Sasidhar Maddipatla
December 5th 2021
what is hard data and soft data?
“Hard” data is obtained from government statistical agencies and other sources and examined and scrutinized for insights into the broad economy. Other type of data is derived from surveys of businesses, consumer confidence and sentiment surveys - and is used similarly: to infer future business outcomes and performance.
In our business scenario, does adding soft data like Volatility index and uncertainty index improve the univariate(employment) forecast?
Monthly Employment data (hard data)
Monthly Fear or volatility index(soft data)
Monthly uncertainty Index(soft data)
#Employment Data
empl = pdfetch::pdfetch_FRED("PAYEMS") #Monthly and seasonally adjusted data.
# Fear Index data
vix = pdfetch::pdfetch_FRED("VIXCLS") # the fear index
vix.m = xts::to.monthly(vix, indexAt = "yearmon", drop.time = TRUE)
vix.m = vix.m[,4]
#Uncertainty index
uix = pdfetch::pdfetch_FRED("USEPUINDXD") # the uncertainty index
uix.m = xts::to.monthly(uix, indexAt = "yearmon", drop.time = TRUE)
uix.m = uix.m[,4]
#Convert to TS
empl.ts = ts(empl, start = c(1939,1), end = c(2021, 11), frequency = 12)
vix.m.ts = ts(vix.m, start = c(1990,1), end = c(2021, 12), frequency = 12)
uix.m.ts = ts(uix.m, start = c(1985,1), end = c(2021, 12), frequency = 12)
#Adjust the time-periods to match the time-periods of uncertainty and volatility variables.
empl.ts = window(empl.ts, start = c(1990,1), end = c(2021, 11), frequency = 12)
vix.m.ts = window(vix.m.ts, start = c(1990,1), end = c(2021, 11), frequency = 12)
uix.m.ts = window(uix.m.ts, start = c(1990,1), end = c(2021, 11), frequency = 12)
#employment data split
emp_split=ts_split(empl.ts)
length(emp_split$train);length(emp_split$test)
start(emp_split$train); end(emp_split$train)
start(emp_split$test); end(emp_split$test)

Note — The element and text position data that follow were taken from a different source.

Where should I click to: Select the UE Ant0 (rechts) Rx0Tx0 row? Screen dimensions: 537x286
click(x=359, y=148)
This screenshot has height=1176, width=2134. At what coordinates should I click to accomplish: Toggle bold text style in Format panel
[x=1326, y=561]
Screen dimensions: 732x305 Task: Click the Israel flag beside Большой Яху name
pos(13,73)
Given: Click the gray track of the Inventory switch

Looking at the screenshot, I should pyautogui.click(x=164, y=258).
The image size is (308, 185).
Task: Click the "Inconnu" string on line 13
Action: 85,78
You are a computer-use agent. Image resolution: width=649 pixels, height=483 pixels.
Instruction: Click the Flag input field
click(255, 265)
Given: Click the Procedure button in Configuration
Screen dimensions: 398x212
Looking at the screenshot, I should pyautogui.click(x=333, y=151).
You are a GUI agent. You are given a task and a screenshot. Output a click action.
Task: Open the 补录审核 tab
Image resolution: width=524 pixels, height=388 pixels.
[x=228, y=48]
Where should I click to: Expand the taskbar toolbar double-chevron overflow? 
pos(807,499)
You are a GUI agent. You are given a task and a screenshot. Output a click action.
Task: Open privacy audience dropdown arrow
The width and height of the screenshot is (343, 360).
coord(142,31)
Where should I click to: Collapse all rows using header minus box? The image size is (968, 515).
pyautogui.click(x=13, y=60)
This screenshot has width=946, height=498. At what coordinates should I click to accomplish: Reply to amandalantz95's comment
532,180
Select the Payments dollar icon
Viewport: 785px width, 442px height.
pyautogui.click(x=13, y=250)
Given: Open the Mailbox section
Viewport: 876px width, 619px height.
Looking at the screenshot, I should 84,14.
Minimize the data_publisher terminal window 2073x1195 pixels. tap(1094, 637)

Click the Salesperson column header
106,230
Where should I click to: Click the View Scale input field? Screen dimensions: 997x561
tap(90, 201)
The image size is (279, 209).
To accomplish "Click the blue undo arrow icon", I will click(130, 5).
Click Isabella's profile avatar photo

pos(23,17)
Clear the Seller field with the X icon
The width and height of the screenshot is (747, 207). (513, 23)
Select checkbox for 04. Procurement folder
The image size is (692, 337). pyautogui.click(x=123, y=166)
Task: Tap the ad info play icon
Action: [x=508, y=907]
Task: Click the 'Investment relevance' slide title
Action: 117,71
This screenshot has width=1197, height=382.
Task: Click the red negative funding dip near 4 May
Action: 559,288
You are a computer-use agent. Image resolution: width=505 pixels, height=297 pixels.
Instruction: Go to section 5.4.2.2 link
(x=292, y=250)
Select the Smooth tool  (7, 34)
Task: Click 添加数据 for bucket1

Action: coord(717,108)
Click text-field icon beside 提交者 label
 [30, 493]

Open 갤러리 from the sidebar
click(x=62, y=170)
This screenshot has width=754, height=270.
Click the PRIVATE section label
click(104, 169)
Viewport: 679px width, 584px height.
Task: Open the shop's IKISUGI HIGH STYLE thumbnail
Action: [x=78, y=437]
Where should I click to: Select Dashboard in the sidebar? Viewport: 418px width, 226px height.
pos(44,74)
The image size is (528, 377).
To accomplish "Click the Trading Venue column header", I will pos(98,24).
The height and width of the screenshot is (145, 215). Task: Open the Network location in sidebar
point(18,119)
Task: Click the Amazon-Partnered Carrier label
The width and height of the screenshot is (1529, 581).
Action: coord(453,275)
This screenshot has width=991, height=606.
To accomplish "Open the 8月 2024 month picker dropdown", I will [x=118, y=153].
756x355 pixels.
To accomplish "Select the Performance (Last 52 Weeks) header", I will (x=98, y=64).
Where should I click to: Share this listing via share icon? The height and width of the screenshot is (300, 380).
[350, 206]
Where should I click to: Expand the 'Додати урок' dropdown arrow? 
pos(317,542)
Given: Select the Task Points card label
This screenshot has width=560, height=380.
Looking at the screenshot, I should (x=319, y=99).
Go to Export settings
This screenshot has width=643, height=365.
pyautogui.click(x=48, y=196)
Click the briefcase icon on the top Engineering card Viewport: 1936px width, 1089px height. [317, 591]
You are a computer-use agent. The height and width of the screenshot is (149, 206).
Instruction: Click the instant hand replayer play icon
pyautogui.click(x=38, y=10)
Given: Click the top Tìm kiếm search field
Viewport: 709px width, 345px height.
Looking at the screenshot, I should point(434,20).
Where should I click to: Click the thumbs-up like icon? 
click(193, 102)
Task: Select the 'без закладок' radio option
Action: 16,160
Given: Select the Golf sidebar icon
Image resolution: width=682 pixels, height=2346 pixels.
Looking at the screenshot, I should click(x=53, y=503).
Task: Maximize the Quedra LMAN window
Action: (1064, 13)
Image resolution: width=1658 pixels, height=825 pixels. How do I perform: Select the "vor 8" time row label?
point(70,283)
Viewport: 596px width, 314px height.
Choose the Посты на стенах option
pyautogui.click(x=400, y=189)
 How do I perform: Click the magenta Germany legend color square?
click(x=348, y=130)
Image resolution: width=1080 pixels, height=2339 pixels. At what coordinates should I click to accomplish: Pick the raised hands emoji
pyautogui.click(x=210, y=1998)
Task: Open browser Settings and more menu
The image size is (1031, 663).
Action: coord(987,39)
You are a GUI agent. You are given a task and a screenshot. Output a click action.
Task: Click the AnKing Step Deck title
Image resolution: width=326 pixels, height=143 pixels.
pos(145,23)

# uncertainty and volatility variables split
vix_split=ts_split(vix.m.ts)
length(vix_split$train);length(emp_split$test)
start(vix_split$train); end(vix_split$train)
start(vix_split$test); end(vix_split$test)
usep_split=ts_split(uix.m.ts)
length(usep_split$train);length(usep_split$test)
start(usep_split$train); end(usep_split$train)
start(usep_split$test); end(usep_split$test)
model_arima = auto.arima(emp_split$train)
accuracy(model_arima)
ME RMSE MAE MPE MAPE MASE ACF1
Training set -1.34 123 93.8 -0.000791 0.0744 0.0435 -0.0101
arima_fc = forecast(model_arima, h = length(emp_split$test))
autoplot(arima_fc)+autolayer(emp_split$test)
mod_data_train = cbind(vix_split$train, usep_split$train)
mod_data_test = cbind(vix_split$test, usep_split$test)
model_hybrid_x= forecastHybrid::hybridModel(emp_split$train,
a.args=list(xreg=mod_data_train),
n.args=list(xreg=mod_data_train),
models='ant')
accuracy(model_hybrid_x)
ME RMSE MAE MPE MAPE ACF1 Theil's U
Test set 6.88 119 92.8 0.0059 0.0732 0.0259 0.478
modelhybrid_fc = forecast(model_hybrid_x, h = length(emp_split$test),xreg=mod_data_train)
autoplot(modelhybrid_fc)+autolayer(emp_split$test)
autoplot(empl.ts, col = "darkred") +
autolayer(modelhybrid_fc) +autolayer(emp_split$test)
autoplot(empl.ts) +
autolayer(modelhybrid_fc$mean)+
autolayer(emp_split$test)
model_nnetar = nnetar(emp_split$train)
accuracy(model_nnetar)
ME RMSE MAE MPE MAPE MASE ACF1
Training set 0.231 143 107 0.0000345 0.0841 0.0495 0.438
nnetar_fc = forecast(model_nnetar, h = length(emp_split$test))
autoplot(empl.ts, col = "darkred") +
autolayer(nnetar_fc)+autolayer(emp_split$test)
ndiffs(empl.ts)
[1] 1
empl1.ts=empl.ts%>% diff()
emp_split1=ts_split(empl1.ts)
model_nnetar = nnetar(emp_split1$train)
accuracy(model_nnetar)
ME RMSE MAE MPE MAPE MASE ACF1
Training set 0.0767 3.58 1.65 -0.44 4.35 0.00856 -0.254
nnetar_fc = forecast(model_nnetar, h = length(emp_split1$test))
autoplot(empl1.ts, col = "darkred") +
autolayer(nnetar_fc)+autolayer(emp_split1$test)
model_arima = auto.arima(emp_split$train)
accuracy(model_arima)
ME RMSE MAE MPE MAPE MASE ACF1
Training set -1.34 123 93.8 -0.000791 0.0744 0.0435 -0.0101
arima_fc = forecast(model_arima, h = length(emp_split$test))
autoplot(arima_fc)+autolayer(emp_split$test)
model_arimax=auto.arima(emp_split$train,
xreg=mod_data_train)
accuracy(model_arimax)
ME RMSE MAE MPE MAPE MASE ACF1
Training set 10.1 122 93.9 0.00861 0.0745 0.0436 -0.00932
arima_fc = forecast(model_arimax, h = length(emp_split$test),xreg=mod_data_train)
autoplot(arima_fc)+autolayer(emp_split$test)
-RMSE :119 for ensemble method is the best forecast model when added with regressors. -But the impact of soft data (volatility and uncertainty index) is very little to zero improvement in the hard data forecast(employment)
-NNETAR without regressors seems to be model with highest RMSE(145), completely ineffective.
-ARIMA without regressors and ARIMAX with regressors has very little difference in RMSE(123 and 122), -This shows that adding regressors doesn't add any value to the hard data forecast and these two models are not performing better than the ensemble model.
-Striking point:
-NNETAR is not performing good when there is trend or seasonality and even when data is non-stationary -However, When the data is de-trended in our case and made the data to be stationary. -NNETAR model suits the best with the employment data and RMSE is (3.93) -which is better than all the models even the ensemble method.